Bundy drove to a nearby elementary school, pulled over, and grabbed DaRonch's arm. He successfully locked one handcuff on her left wrist, but she fought back as he threatened her with a handgun and a crowbar. DaRonch managed to tumble out of the vehicle and flag down a passing car driven by Wilbur and Mary Walsh, who rescued her while the handcuff still dangled from her wrist.

=== Legal impact and conviction ===
In October 1975, following Bundy's arrest for a traffic violation, DaRonch identified him in a police lineup. In February 1976, she was the key witness in Bundy's trial for aggravated kidnapping. Despite intense cross-examination by defense attorney John O'Connell regarding her initial description of the vehicle and badge, she firmly maintained her identification, famously stating she would "never forget his face". Bundy was found guilty and sentenced to 1 to 15 years in prison.
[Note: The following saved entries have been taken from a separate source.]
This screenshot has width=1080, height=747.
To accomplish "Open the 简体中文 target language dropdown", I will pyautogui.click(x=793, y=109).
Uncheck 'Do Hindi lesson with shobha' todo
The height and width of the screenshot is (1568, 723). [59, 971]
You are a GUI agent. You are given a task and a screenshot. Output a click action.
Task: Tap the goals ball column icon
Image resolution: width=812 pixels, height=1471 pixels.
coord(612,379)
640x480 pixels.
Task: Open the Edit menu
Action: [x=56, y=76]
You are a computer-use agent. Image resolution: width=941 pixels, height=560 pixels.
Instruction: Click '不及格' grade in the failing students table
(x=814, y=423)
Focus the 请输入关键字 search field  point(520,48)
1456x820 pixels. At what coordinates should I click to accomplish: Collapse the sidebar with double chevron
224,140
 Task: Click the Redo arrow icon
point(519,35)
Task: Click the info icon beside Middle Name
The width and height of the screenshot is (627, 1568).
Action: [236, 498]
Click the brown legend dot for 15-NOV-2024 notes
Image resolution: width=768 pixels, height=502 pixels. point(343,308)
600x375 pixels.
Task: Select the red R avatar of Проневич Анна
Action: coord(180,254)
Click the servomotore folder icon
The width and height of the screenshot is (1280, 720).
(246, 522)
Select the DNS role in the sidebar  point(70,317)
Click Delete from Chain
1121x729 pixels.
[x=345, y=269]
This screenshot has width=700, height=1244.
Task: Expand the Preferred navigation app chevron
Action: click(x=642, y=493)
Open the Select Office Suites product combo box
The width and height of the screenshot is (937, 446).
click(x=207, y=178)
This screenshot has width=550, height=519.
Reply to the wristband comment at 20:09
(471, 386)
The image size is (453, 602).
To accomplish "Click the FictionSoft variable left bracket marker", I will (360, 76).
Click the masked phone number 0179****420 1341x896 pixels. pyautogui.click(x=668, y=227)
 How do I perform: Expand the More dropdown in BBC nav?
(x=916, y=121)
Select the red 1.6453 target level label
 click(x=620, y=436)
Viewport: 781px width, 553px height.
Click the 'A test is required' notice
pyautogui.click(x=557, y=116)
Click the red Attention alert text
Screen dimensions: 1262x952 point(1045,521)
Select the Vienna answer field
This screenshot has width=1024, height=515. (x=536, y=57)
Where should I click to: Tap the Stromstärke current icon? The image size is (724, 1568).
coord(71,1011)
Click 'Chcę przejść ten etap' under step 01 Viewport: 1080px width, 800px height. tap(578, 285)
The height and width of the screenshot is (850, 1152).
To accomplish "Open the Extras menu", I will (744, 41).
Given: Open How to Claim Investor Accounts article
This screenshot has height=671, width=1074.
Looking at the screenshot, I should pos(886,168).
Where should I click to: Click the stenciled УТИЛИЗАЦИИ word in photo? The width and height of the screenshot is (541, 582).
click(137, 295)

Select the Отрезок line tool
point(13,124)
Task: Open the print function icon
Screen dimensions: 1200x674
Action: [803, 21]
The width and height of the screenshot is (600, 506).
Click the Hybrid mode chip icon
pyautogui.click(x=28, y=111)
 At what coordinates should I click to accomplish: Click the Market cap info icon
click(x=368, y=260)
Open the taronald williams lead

DaRonch traveled to Aspen, Colorado, to testify in the murder trial of Caryn Campbell, where she was directly cross-examined by Bundy while he acted as his own attorney. She also testified at his 1979 pre-sentencing hearing in Miami.

=== Later life ===
Following the trials, DaRonch intentionally sought a life of privacy, though her case remains a cornerstone of Bundy's criminal history.

== Personal life ==
She lives in Utah with her husband Michael and she has a son named Levi.

== Legacy ==
She worked for decades in the telecommunications industry. At the urging of her adult son, Levi, she broke her silence for the 2019 Netflix docuseries Conversations with a Killer: The Ted Bundy Tapes.

== In popular culture ==
- She was portrayed by actress Emily Longstreth in the 1986 television series The Deliberate Stranger.
- She was portrayed by actress Tiffany Shepis in the 2002 film Ted Bundy.
- She was portrayed by actress Christina Wolfe in the 2016 film Angel of Decay.
- She appeared as herself in the 2019 Netflix docuseries Conversations with a Killer: The Ted Bundy Tapes and the 2020 Amazon series Ted Bundy: Falling for a Killer.
- She was portrayed by actress Grace Victoria Cox in the 2019 film Extremely Wicked, Shockingly Evil and Vile.
- She was portrayed by actress Olivia DeLaurentis in the 2021 film Ted Bundy: American Boogeyman.